Un monde riche, donc, et par son bâti avant tout. Mais aussi par sa culture et sa religion, poussées par l’évergétisme et l’esprit de compétition animant toutes les cités de cette partie du monde. La pauvreté ? Tous mes camarades pirates s’accordent à dire qu’elle n’a jamais été aussi présente que de nos jours, ou ils ne seraient pas en train d’écumer les mers, mais bien auprès de leurs familles et de leurs amis, menant une vie paisible de « véritables » citoyen. Or, à Sidé comme dans toutes les villes un tant soit peu animée par l’esprit de compétition, les urbanistes grecs déploient des trésors d’architecture pour dissimuler cette misère. Les bas-quartiers sont ainsi soigneusement camouflés par le faste aveuglant et tapageur des immenses avenues aux colonnes de marbre et aux galeries foisonnant de biens, tous à vendre, venus de toutes les parties du monde. Sans compter les statues et les fontaines encombrant les agoras au point de vous faire perdre vos repères.

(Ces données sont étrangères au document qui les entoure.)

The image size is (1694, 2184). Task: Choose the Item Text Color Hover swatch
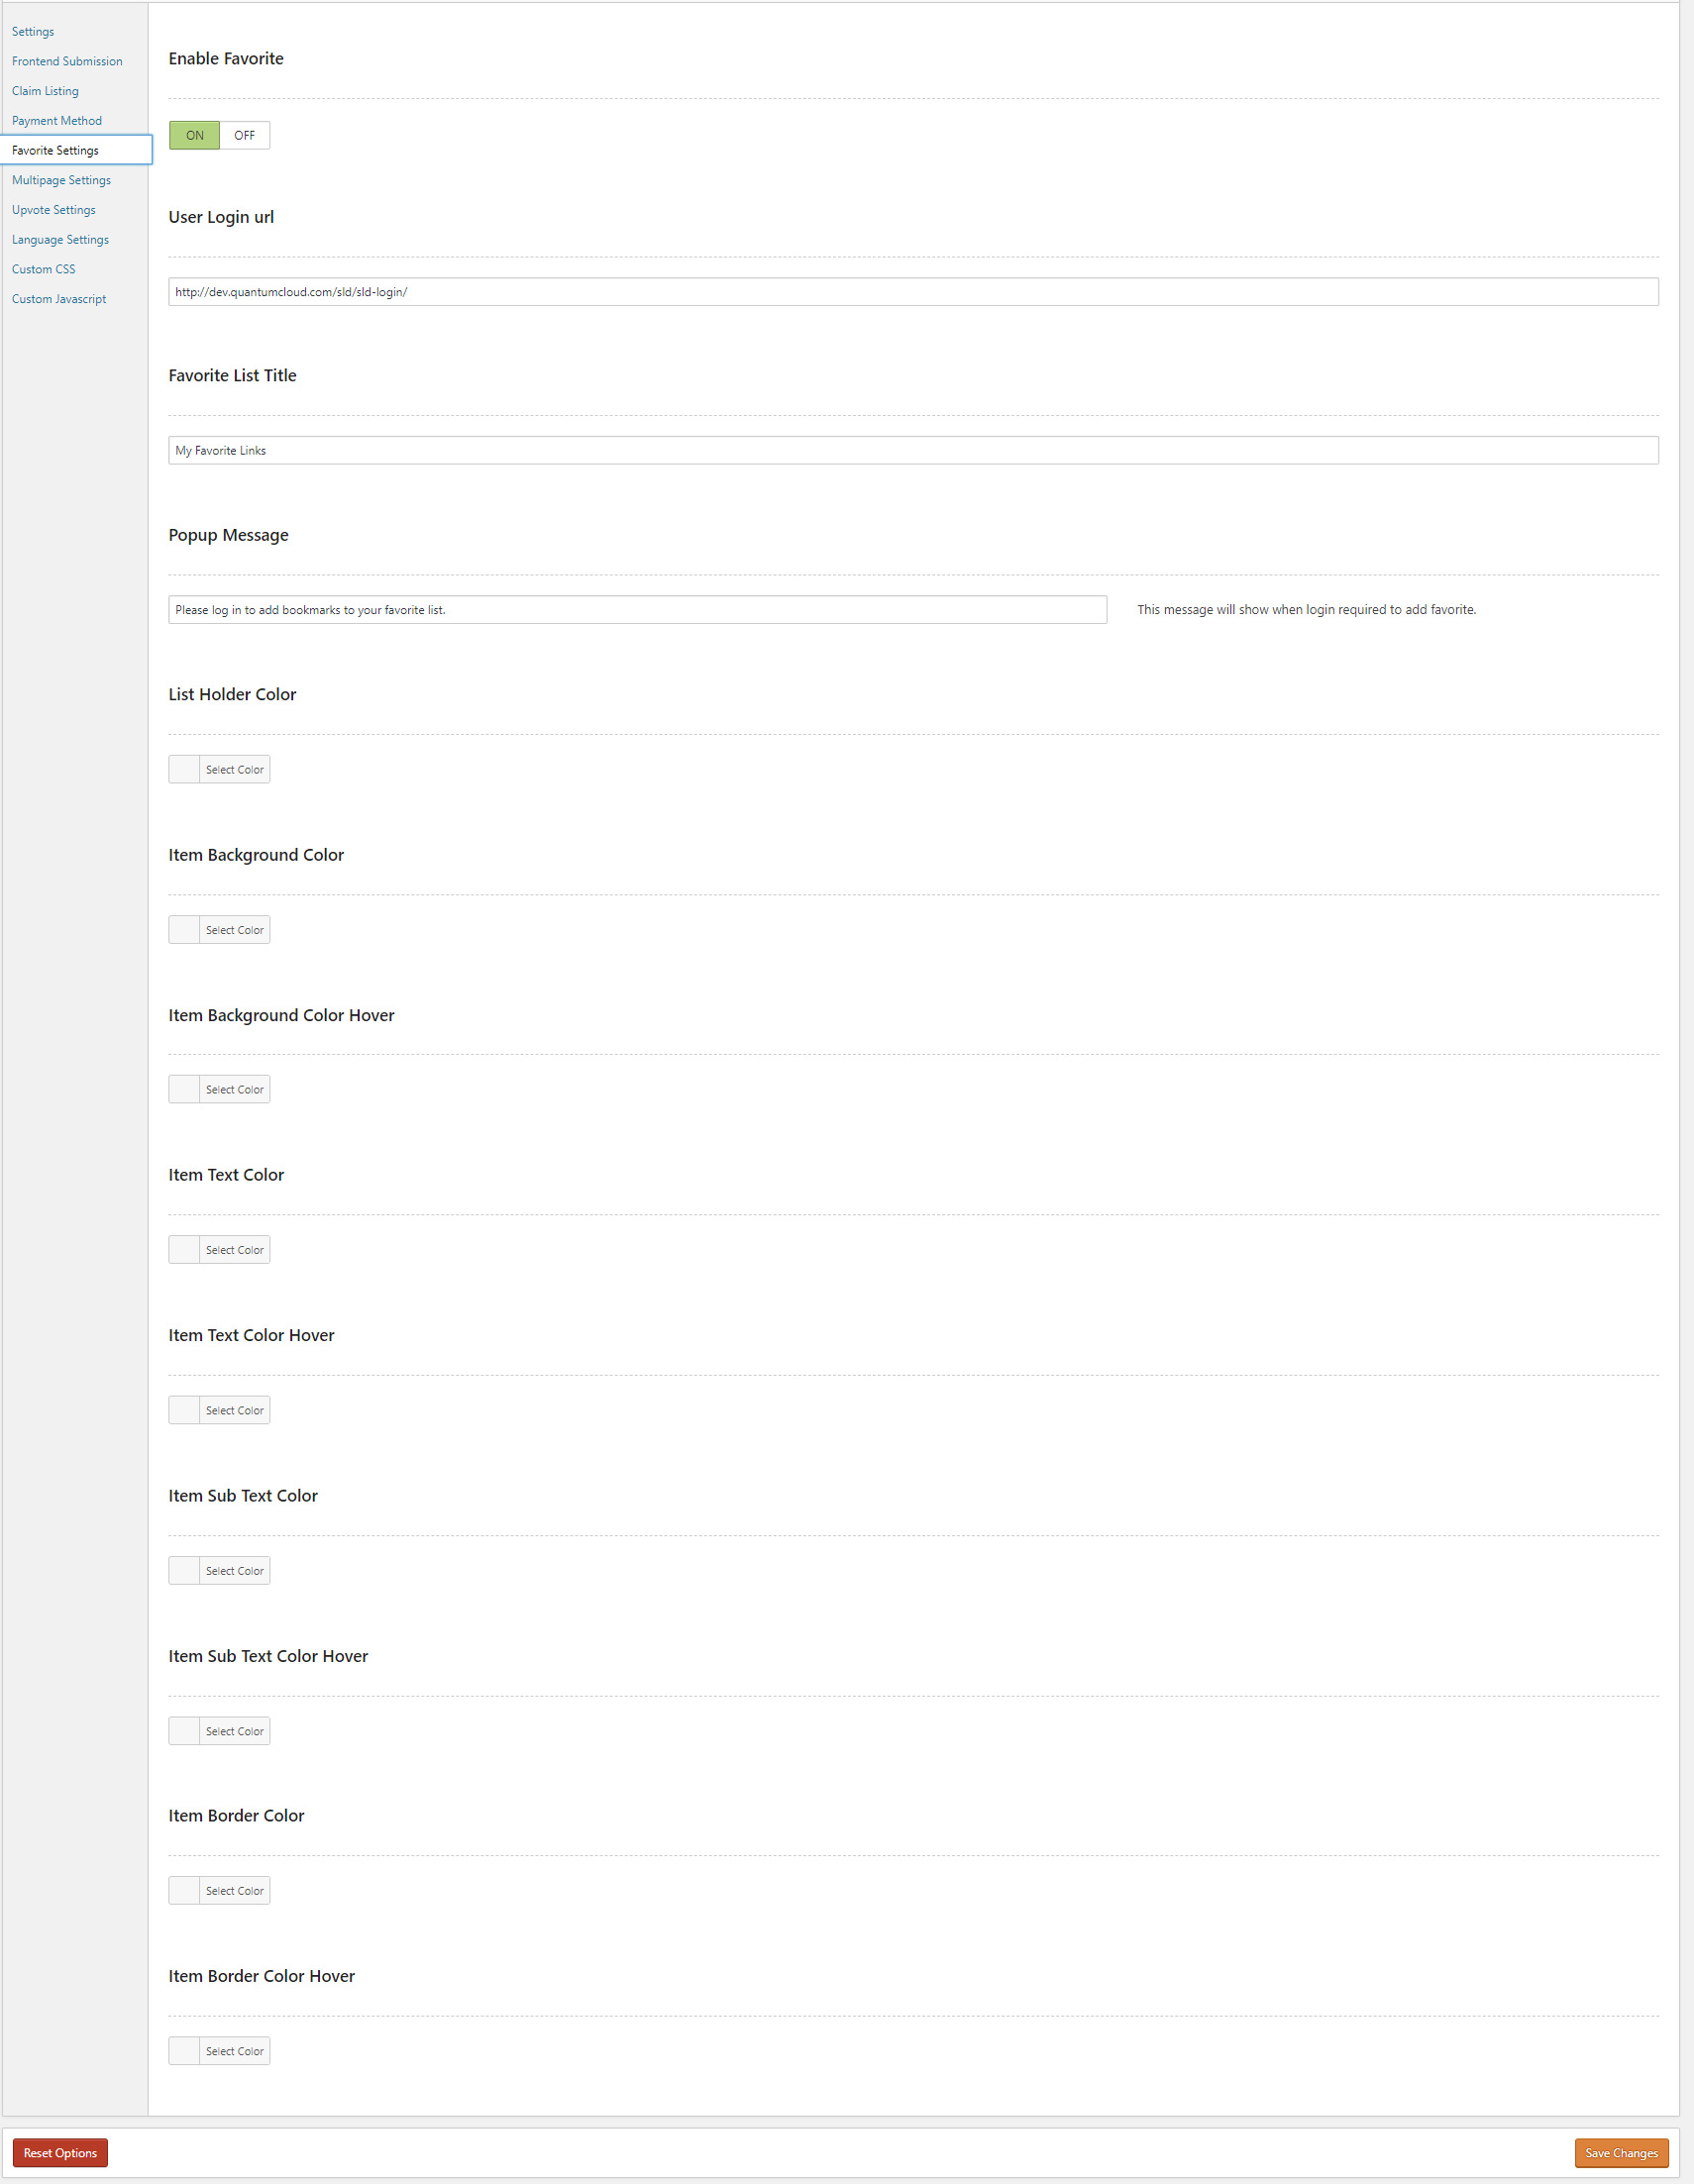[219, 1410]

           Et puis, je suis arrivée au meilleur moment pour témoigner de la puissance civilisatrice du monde grec ; au beau milieu des Dionysies. On ne pouvait pas changer d’avenue sans tomber sur une splendide procession, se rendant à tel ou tel temple en l’honneur du dieu du vin et de la liberté. Ces cérémonies prenaient des allures quasi-mystiques, la population s’écartant respectueusement à leurs passages, ou bien y prenaient part, le tout dans un décor de fête, toutes les galeries et les maisons étant décorées. Mais ce qui me surprit le plus, dans tout ce delirium de célébrations, ce fut de constater la prépondérance des femmes au sein des charges liturgiques ; elles comptaient pour au moins la moitié des processionnaires en draps blancs. Peut-être n’allais-je, dans ce monde, finalement par être broyée par mon sexe.

*

           En définitive, je ne vis rien de la misère ambiante, jusqu’au moment où Homây se décida à nous faire gagner le port. Là où se mêlent, quoi qu’il arrive, jour faste ou non, les effluves de poissons à celles de la sueur. Là, sur les quais encombrés et mal entretenus, je pus avoir un bref aperçu de la pauvreté latente. Les tavernes ne désemplissaient pas, et il en émanait des sons et des odeurs pour le moins originales. Pour tout dire, ils étaient les établissements les plus fréquentés si du moins l’on exceptait les bordels, si dignement indiqués par un phallus de bois en guise d’enseigne. Au sein de ce marasme, les hommes ivres s’écroulaient dans les rues –ils fêtaient le dieu thrace avec autant de ferveur que s’ils eussent été du pays- et dans l’instant, finissaient dépouillés par les rôdeurs de passage.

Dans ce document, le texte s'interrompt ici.